F5 News – Quando o hábito de jogar se caracteriza como vício e, portanto, doença?
Marília - O vício em jogos de azar é uma doença classificada pela Organização Mundial da Saúde (OMS): a ludopatia. A dependência é causada pela ativação do sistema de recompensa do cérebro, que ao liberar picos de dopamina (neurotransmissor) gera sensação de prazer que reforça a compulsão, aumentando os níveis de excitação, reduzindo a inibição de decisões arriscadas ou uma combinação de ambos.
Surgem as ocorrências de conflitos entre os adultos e os jovens afetando a dinâmica familiar e causando estresse e distanciamento afetivo. Pode ocorrer também uma necessidade de angariar recursos financeiros para manter o hábito de jogar. Tal situação pode levar os jovens a recorrer a atividades ilegais, aumentando a probabilidade de envolvimento em infrações.
F5 News - Como os pais podem e devem esclarecer os filhos quanto aos potenciais danos, além de impedir o uso de recursos financeiros para que consigam fazer apostas nesses sites de jogos de azar?
Marília - É essencial estabelecer uma relação de diálogo com os filhos, colocando-se disposto principalmente a ouvi-los. Em um ambiente de fácil comunicação, desde cedo os pais podem conversar sobre comportamentos aditivos, tais como jogar, discutindo as consequências e perigos desses comportamentos. Ademais a partir da conversa e da disponibilidade para a escuta, os responsáveis podem estabelecer uma relação de confiança com a criança/adolescente em que eles se sentem seguros para falar sobre as questões de jogos, suas dúvidas e angústias, bem como os adultos podem perceber sinais desde o início desses problemas, antes que piorem.
Importante também se faz educação e orientação quanto à existência da pressão social, principalmente quando a criança começa a adentrar a puberdade. Nessa fase, elas sentem necessidade de seguir os pares para se sentirem aceitas e pertencentes. Um ambiente familiar saudável e aberto à comunicação pode ajudar os jovens a lidar com essa pressão, desenvolvendo resiliência, habilidades de resolução de problemas e de relacionamento interpessoal.
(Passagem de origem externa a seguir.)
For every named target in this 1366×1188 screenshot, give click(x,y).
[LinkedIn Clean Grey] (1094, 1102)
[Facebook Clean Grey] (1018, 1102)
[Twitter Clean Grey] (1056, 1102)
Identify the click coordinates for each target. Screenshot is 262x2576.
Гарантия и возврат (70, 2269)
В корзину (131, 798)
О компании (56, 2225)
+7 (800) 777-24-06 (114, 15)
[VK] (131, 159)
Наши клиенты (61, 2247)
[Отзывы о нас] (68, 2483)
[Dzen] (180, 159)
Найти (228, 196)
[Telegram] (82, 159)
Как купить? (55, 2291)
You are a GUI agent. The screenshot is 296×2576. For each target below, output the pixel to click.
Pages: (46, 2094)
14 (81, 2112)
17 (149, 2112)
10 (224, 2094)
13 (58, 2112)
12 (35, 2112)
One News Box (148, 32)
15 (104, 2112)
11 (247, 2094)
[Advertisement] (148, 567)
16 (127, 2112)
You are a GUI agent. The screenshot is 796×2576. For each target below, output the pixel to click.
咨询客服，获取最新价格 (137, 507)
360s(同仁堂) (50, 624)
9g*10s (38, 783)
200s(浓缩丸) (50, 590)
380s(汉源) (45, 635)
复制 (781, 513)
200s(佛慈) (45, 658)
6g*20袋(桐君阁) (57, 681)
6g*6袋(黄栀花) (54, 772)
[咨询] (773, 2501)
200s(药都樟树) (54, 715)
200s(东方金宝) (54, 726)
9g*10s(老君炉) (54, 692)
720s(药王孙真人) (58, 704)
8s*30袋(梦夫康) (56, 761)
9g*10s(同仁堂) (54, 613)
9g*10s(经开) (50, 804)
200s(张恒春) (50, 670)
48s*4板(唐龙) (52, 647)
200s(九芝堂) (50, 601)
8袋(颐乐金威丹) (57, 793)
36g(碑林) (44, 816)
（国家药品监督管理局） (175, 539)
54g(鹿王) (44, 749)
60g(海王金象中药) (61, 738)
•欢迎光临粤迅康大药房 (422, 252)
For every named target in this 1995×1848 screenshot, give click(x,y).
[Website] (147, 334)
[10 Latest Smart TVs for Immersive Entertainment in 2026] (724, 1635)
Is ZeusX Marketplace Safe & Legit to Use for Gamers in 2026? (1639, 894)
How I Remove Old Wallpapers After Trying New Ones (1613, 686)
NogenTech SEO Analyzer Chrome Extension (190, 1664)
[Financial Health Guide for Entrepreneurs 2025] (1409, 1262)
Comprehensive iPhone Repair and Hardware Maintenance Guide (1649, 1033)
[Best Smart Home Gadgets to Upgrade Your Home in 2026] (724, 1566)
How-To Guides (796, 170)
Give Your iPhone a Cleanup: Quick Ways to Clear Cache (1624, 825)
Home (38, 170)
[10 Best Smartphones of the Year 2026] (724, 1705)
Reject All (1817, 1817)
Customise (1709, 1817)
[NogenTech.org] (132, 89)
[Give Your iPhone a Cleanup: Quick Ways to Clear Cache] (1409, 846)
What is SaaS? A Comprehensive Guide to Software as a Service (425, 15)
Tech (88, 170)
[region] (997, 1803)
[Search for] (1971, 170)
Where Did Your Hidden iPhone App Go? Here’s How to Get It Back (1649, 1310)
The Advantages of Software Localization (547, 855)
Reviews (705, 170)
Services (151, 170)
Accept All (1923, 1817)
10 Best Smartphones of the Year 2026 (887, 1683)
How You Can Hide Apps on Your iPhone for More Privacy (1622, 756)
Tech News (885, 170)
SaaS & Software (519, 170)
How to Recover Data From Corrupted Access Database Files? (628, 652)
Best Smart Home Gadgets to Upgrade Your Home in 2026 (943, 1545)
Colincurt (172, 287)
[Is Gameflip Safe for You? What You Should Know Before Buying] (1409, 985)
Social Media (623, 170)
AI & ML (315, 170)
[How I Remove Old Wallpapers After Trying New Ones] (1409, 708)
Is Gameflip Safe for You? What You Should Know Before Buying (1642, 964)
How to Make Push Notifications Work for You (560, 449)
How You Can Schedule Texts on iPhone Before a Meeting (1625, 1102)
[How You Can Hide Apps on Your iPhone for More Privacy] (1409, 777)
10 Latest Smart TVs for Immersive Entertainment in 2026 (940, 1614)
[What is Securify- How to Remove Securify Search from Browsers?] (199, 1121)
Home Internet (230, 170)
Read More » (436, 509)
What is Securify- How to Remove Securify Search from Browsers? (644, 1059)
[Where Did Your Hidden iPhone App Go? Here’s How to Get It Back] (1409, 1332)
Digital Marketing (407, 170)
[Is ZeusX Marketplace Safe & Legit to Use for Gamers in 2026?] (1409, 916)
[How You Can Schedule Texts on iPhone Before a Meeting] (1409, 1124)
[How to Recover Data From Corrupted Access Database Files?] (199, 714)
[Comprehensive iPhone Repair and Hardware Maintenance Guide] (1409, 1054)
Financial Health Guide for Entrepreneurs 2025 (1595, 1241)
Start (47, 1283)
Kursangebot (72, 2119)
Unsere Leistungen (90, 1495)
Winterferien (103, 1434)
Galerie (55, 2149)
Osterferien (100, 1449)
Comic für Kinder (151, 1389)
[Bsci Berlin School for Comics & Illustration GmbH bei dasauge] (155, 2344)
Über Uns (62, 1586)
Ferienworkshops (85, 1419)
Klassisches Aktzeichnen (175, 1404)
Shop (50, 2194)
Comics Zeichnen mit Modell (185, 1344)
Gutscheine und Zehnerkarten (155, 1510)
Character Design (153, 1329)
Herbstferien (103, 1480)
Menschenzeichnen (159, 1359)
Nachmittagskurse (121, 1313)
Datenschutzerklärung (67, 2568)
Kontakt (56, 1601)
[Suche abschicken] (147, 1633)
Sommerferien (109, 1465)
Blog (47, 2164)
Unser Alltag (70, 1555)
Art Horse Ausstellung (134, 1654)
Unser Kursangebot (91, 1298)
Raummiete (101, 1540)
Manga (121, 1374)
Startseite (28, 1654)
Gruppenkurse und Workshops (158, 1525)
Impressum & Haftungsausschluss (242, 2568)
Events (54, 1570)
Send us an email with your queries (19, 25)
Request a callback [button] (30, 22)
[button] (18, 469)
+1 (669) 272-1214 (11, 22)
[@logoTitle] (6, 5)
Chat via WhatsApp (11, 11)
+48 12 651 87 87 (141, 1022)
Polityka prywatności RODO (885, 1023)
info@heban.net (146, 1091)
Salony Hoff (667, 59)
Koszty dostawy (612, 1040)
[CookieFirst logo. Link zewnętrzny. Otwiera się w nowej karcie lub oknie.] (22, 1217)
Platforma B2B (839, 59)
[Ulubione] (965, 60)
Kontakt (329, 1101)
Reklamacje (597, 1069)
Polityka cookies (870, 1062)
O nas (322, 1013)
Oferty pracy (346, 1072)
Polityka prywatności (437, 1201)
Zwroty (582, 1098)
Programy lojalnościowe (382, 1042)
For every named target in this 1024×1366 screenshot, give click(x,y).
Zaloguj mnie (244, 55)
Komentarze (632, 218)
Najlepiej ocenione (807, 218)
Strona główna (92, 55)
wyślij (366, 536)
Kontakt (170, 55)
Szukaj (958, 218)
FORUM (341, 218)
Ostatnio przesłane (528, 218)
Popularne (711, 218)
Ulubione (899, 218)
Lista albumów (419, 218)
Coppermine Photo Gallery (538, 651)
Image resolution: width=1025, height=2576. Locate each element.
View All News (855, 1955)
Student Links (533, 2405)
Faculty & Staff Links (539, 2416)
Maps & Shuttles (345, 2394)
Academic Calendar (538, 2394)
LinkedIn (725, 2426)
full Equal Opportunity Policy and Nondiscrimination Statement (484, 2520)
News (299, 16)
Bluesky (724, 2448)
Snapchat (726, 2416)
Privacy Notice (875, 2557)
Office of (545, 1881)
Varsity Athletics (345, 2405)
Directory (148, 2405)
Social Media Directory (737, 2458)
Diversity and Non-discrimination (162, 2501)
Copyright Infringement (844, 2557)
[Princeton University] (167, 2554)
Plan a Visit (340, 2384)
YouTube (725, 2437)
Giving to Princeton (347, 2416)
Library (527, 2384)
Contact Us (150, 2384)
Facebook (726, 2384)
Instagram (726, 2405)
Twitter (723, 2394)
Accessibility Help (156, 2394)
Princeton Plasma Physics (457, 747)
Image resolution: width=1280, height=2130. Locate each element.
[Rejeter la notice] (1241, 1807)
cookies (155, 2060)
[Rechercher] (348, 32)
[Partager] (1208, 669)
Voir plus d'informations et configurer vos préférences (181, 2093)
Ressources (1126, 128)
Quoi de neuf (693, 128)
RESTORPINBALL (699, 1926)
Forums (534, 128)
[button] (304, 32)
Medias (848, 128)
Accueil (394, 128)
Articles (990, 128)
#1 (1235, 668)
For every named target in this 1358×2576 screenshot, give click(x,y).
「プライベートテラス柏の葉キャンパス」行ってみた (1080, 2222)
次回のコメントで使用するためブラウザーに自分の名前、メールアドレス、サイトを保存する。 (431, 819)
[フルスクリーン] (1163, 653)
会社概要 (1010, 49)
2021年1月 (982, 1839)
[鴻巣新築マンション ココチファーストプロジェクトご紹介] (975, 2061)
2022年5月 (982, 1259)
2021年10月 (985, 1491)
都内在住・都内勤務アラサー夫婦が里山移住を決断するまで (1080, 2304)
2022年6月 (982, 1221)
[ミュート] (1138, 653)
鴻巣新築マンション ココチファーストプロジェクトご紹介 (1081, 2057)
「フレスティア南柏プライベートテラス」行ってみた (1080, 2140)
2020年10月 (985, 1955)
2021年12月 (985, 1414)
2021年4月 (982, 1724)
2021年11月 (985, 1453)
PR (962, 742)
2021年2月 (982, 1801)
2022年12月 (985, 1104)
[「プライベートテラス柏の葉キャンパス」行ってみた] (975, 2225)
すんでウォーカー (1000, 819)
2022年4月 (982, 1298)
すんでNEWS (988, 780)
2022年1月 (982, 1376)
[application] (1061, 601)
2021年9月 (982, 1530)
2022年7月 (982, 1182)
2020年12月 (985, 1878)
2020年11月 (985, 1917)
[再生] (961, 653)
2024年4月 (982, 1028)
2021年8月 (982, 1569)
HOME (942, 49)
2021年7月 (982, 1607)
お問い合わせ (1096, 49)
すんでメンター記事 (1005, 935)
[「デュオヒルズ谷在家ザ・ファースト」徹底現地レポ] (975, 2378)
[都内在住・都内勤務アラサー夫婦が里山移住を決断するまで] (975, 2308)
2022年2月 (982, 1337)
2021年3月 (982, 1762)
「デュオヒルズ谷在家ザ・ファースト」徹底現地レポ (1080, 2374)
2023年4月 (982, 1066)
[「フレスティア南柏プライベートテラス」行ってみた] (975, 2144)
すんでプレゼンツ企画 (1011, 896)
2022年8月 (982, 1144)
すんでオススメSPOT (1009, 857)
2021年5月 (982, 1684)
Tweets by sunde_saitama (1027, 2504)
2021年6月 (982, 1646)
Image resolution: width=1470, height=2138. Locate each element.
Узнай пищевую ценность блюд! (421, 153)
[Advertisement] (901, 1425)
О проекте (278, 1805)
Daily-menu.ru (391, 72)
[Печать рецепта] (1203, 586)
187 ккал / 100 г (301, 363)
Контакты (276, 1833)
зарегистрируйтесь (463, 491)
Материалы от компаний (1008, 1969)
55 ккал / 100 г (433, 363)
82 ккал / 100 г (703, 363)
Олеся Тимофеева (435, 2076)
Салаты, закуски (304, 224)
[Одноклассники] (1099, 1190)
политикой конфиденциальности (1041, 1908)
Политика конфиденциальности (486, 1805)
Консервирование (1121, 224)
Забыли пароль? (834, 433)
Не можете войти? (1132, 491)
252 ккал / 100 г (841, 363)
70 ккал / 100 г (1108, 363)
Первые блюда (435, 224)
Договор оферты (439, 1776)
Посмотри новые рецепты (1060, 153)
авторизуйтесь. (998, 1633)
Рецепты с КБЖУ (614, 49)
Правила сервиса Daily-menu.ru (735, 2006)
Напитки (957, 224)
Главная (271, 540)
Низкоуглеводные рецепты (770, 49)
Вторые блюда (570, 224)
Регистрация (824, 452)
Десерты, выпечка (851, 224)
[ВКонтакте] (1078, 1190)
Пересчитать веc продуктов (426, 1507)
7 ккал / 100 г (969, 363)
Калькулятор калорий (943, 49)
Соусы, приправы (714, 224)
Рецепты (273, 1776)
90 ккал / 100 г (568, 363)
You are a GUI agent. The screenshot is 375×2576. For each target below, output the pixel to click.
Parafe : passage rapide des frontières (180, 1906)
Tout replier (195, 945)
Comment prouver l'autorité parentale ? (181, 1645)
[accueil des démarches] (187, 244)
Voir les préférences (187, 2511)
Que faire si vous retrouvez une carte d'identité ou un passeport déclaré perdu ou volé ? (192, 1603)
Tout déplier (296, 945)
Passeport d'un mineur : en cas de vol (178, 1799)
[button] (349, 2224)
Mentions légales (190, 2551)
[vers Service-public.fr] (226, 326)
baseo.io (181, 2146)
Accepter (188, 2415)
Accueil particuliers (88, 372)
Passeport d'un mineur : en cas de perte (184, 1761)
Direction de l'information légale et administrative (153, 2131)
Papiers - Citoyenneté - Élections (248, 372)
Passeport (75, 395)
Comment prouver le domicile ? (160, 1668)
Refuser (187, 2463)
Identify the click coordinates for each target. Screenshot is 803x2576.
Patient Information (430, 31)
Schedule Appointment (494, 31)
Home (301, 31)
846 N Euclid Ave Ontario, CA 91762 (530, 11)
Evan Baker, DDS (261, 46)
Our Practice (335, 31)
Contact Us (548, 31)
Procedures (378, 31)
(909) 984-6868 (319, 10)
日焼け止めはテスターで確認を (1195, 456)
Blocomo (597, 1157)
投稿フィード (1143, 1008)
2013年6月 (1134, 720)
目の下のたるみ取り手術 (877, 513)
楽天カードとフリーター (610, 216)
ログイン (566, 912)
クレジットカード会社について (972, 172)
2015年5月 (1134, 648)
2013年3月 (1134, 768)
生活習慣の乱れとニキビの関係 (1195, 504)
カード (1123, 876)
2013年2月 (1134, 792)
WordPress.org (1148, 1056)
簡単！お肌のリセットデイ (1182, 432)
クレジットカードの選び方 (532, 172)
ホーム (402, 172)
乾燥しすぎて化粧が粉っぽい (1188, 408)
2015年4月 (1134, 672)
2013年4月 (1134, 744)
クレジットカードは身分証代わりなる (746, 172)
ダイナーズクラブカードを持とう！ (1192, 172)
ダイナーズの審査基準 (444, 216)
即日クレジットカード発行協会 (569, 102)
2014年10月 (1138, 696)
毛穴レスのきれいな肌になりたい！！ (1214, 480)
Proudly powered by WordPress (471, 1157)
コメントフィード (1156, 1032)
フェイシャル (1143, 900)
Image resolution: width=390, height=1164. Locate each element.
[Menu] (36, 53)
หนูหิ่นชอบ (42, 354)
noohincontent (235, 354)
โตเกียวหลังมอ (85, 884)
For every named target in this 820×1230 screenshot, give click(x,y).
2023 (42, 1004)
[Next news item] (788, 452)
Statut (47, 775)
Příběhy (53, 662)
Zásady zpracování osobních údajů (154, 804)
Uma ajuda profissional especializada também pode ser muito útil nessa orientação e preparo.
F5 News – Como fazer restrições dentro de um acesso tão fácil à vida digital?
Marília - Além de um ambiente fomentador de diálogo, os responsáveis devem estabelecer regras claras e limites para o uso de celulares e computadores e monitoramento do acesso à internet, sendo essencial a constância da supervisão e monitoramento dos filhos nessas atividades online. Nesse sentido, é importante que os pais deem o exemplo modelando comportamentos positivos de uso de eletrônicos, de uso responsável de dinheiro e de comportamentos saudáveis para a diversão.
Dessa forma, também os responsáveis devem incentivá-los a participar de atividades saudáveis e que envolvam a interação social e momentos ao ar livre, como esportes, brincadeiras, passeios, etc.
Quanto a impedir o uso de recursos financeiros, faz-se ainda mais relevante a prevenção, através da educação financeira aos filhos.